In April 2019, defendant moved to modify twenty-three provisions of the MSA. In a supporting certification, defendant stated he was unrepresented by counsel during the matrimonial proceedings and he did not read the MSA before he signed it. In addition, defendant stated there were "significant changes of circumstances" that required the modification. However, his only assertion of a change in circumstances was that the parties' two children were almost four years older than they were at the time of the divorce.
The Family Part judge denied defendant's application in a June 21, 2019 order. The judge stated:
Defendant's current [m]otion alleges that he was deceived during the divorce proceedings and otherwise did not understand what he was signing. However, [d]efendant offers no proof of same. Defendant seeks to modify the [MSA] by essentially rewriting it. Defendant argues that the aging of the children is a substantial change in circumstances that justifies a modification of the property settlement agreement.The judge found defendant failed to demonstrate a change of circumstance as required under Lepis v. Lepis and denied the motion.
83 N.J. 139, 157 (1980). --------
On appeal, defendant asserts his motion before the trial court was "to modify custody and have other adjustments made accordingly." However, in support of this contention, he includes ten pages of "facts" in which he describes events that took place during the marriage and after the divorce that he believes require a revision of essentially every term of the MSA. As defendant only presents the issue of a change in custody before this court, we need not address any other terms of the MSA.

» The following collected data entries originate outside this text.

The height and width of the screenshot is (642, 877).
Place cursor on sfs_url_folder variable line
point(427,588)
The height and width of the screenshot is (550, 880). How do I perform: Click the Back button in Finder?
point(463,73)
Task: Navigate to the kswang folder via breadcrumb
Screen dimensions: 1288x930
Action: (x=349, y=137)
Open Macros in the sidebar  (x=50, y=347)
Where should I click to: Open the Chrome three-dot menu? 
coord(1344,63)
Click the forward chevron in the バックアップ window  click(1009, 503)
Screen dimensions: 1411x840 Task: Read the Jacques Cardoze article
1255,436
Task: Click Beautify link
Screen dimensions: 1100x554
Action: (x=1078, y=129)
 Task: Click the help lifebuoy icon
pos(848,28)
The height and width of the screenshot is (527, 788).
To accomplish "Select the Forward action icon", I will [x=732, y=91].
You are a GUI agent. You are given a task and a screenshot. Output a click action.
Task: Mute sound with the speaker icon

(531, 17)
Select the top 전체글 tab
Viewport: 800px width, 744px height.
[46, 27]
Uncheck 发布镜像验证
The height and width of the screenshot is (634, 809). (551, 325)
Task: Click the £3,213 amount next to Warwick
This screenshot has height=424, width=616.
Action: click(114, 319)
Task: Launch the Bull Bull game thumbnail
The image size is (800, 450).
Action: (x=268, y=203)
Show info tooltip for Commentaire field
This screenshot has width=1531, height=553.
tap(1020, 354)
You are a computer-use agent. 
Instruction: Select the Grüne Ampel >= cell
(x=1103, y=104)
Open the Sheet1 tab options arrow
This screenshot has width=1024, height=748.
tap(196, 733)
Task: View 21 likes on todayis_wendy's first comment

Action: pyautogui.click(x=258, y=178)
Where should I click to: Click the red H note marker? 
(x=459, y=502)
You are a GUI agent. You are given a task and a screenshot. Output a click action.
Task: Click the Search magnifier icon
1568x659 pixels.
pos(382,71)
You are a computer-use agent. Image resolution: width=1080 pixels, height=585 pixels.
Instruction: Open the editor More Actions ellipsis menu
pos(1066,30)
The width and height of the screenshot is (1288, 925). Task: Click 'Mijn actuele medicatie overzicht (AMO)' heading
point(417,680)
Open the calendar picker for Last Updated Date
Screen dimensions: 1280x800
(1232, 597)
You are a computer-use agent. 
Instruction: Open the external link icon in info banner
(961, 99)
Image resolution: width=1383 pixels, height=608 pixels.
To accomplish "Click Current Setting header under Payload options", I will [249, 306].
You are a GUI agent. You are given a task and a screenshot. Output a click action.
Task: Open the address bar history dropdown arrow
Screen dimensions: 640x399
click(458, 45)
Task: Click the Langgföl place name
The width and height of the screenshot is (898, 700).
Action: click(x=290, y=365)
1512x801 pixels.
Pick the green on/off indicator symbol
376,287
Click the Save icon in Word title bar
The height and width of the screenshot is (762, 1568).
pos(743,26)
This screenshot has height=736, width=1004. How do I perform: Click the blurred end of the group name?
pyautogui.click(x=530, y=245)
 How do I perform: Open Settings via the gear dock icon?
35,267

We are satisfied defendant has not met the procedural guidelines established in Lepis to modify the parties' consensual agreement regarding custody. Under Lepis, a party seeking modification must present evidence to demonstrate a prima facie case of changed circumstances. 83 N.J. at 157. As our court has stated, "not any change in circumstance will suffice; rather, the changed circumstances must be such 'as would warrant relief' from the provisions involved." Slawinski v. Nicholas, 448 N.J. Super. 25, 35 (App. Div. 2016) (quoting Lepis, 83 N.J. at 157).
Defendant has not presented any change in circumstances to satisfy the first Lepis prong. Asserting the children are four years older than when the parties divorced is not enough to establish a need for relief from the parties' agreement under the MSA. As a result, we are satisfied the trial court did not err in denying defendant's motion.
Affirmed.
I hereby certify that the foregoing is a true copy of the original on file in my office.